• **Trecho do documento**:
====
“Ainda Estou Aqui”: Brasil no Oscar em domingo de carnaval

 

Além da indicação a melhor atriz, com Fernanda Torres, e a filme internacional, “Ainda Estou Aqui” é a primeira obra cinematográfica do Brasil e da América do Sul a concorrer ao Oscar de melhor filme, cujo vencedor será anunciado no domingo de carnaval

 

O Brasil amanheceu na quinta (23) em clima de final de Copa do Mundo, com as três indicações ao Oscar ao filme “Ainda Estou Aqui”, de Walter Salles. Não só a filme internacional e atriz, categorias a que já tinha sido indicado no Globo de Ouro. Que deu prêmio inédito a um(a) brasileiro(a) com Fernanda Torres como atriz dramática. Em outro ineditismo histórico: nos 96 anos do Oscar, foi a primeira vez que uma obra do Brasil e da América do Sul foi indicada ao Oscar de melhor filme — maior prêmio da indústria do cinema de Hollywood.

Brasil a filme estrangeiro — A primeira edição do Oscar é de 1929. Mas a categoria de filme estrangeiro (depois internacional) só passou a ser entregue regularmente em 1957. Desde então, quatro filmes brasileiros foram indicados à categoria: “O Pagador de Promessas” (1962), de Anselmo Duarte; “O Quatrilho” (1995), de Fábio Barreto; “O Que é isso, Companheiro?” (1997), de Bruno Barreto; e “Central do Brasil” (1998), outro de Walter Salles.

 

Os brasileiros “O Pagador de Promessas”, “O Quatrilho”, “O Que É Isso, Companheiro?” e “Central do Brasil” concorreram ao Oscar de melhor filme estrangeiro (hoje, internacional), mas não levaram (Montagem: Eliabe de Souza, o Cássio Jr.)

 

Fernanda Torres levou o Globo de Ouro de melhor atriz dramática na madrugada brasileira de 6 de janeiro

Fernandas, a revanche — Nenhum desses quatro filmes brasileiros levou o Oscar. Mas, em outra coincidência histórica, no último, Fernanda Montenegro, mãe de Fernanda Torres, foi indicada ao Oscar de melhor atriz. Dirigida pelo mesmo Walter em “Central”, Fernandona também havia sido indicada ao Globo de Ouro de melhor atriz dramática. Se não ganhou, viu a filha disputar e conquistar, 26 anos depois, o mesmo prêmio. E dedicá-lo, emocionada, à mãe.

Melhor atriz no Globo de Ouro de 1999 — Muito se tem falado em reparação histórica de Fernandona por Fernandinha. Mas, nacionalismo e torcida à parte, de direita ou esquerda, a questão é sempre mais complexa. Fernanda Montenegro perdeu o Globo de Ouro de 1999 para a australiana Cate Blanchett. É atriz do nível da brasileira que vinha de atuação igualmente irretocável em “Elizabeth” (1998), de Shekhar Kapur.
====
• **O exercício**: Reproduza sem alterações tudo o que a reportagem traz desde “Fernanda Torres levou” até “emocionada, à mãe.”. O material não tem relação com a reportagem.

• **Informações fornecidas**:
====
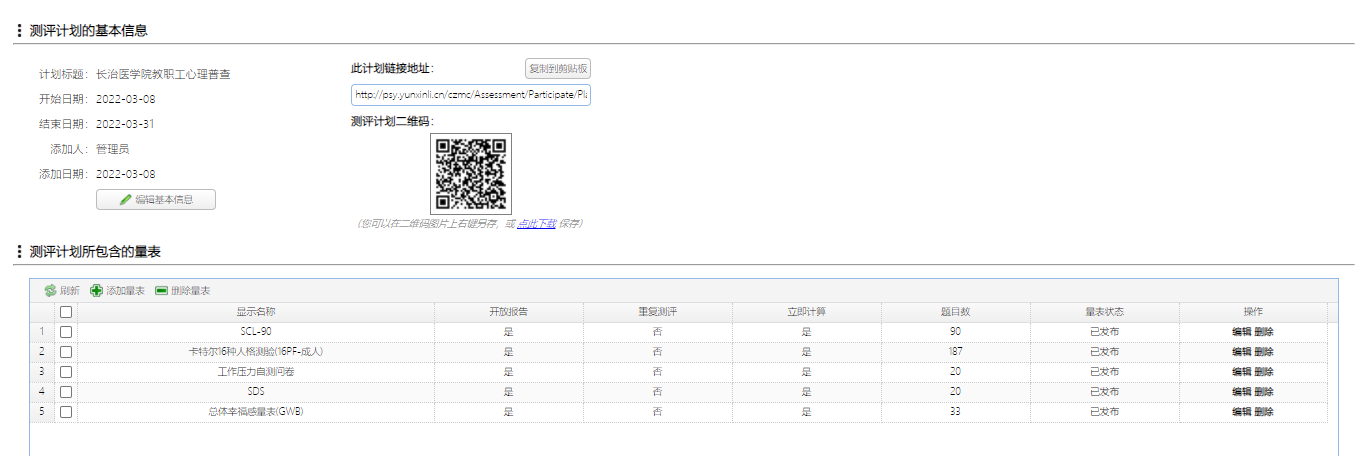Click 删除 link for 卡特尔16种人格测验 row

(x=1264, y=352)
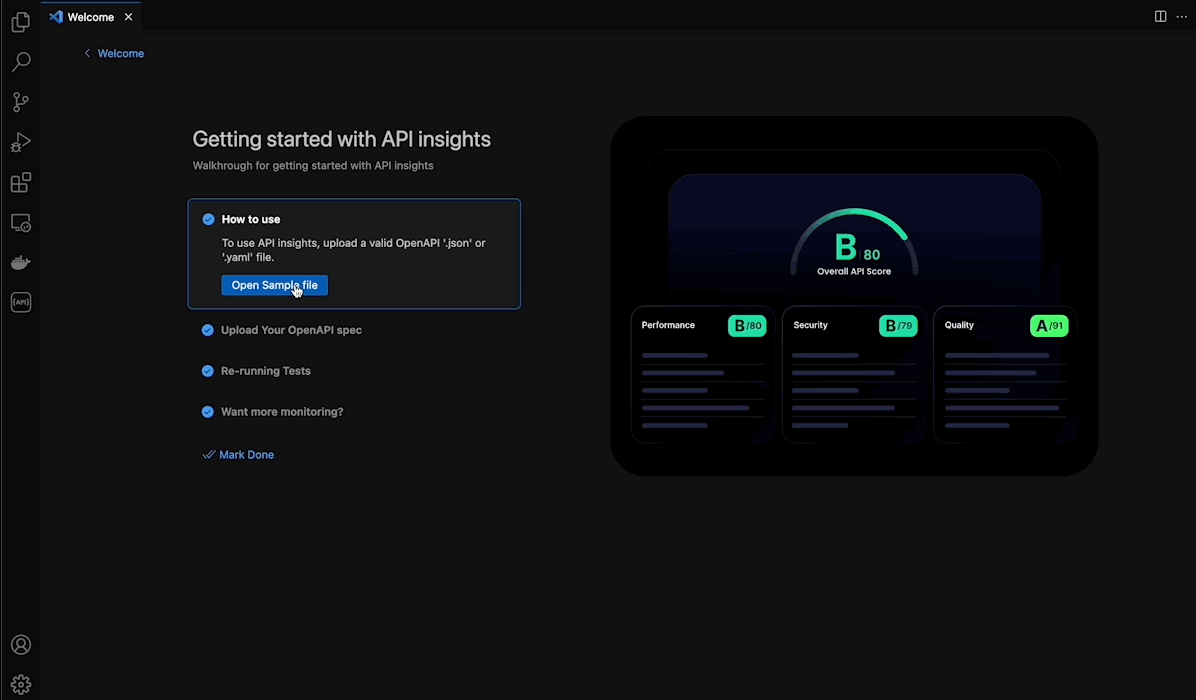Expand the Want more monitoring? step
====
• **Resposta completa**:
Fernanda Torres levou o Globo de Ouro de melhor atriz dramática na madrugada brasileira de 6 de janeiro

Fernandas, a revanche — Nenhum desses quatro filmes brasileiros levou o Oscar. Mas, em outra coincidência histórica, no último, Fernanda Montenegro, mãe de Fernanda Torres, foi indicada ao Oscar de melhor atriz. Dirigida pelo mesmo Walter em “Central”, Fernandona também havia sido indicada ao Globo de Ouro de melhor atriz dramática. Se não ganhou, viu a filha disputar e conquistar, 26 anos depois, o mesmo prêmio. E dedicá-lo, emocionada, à mãe.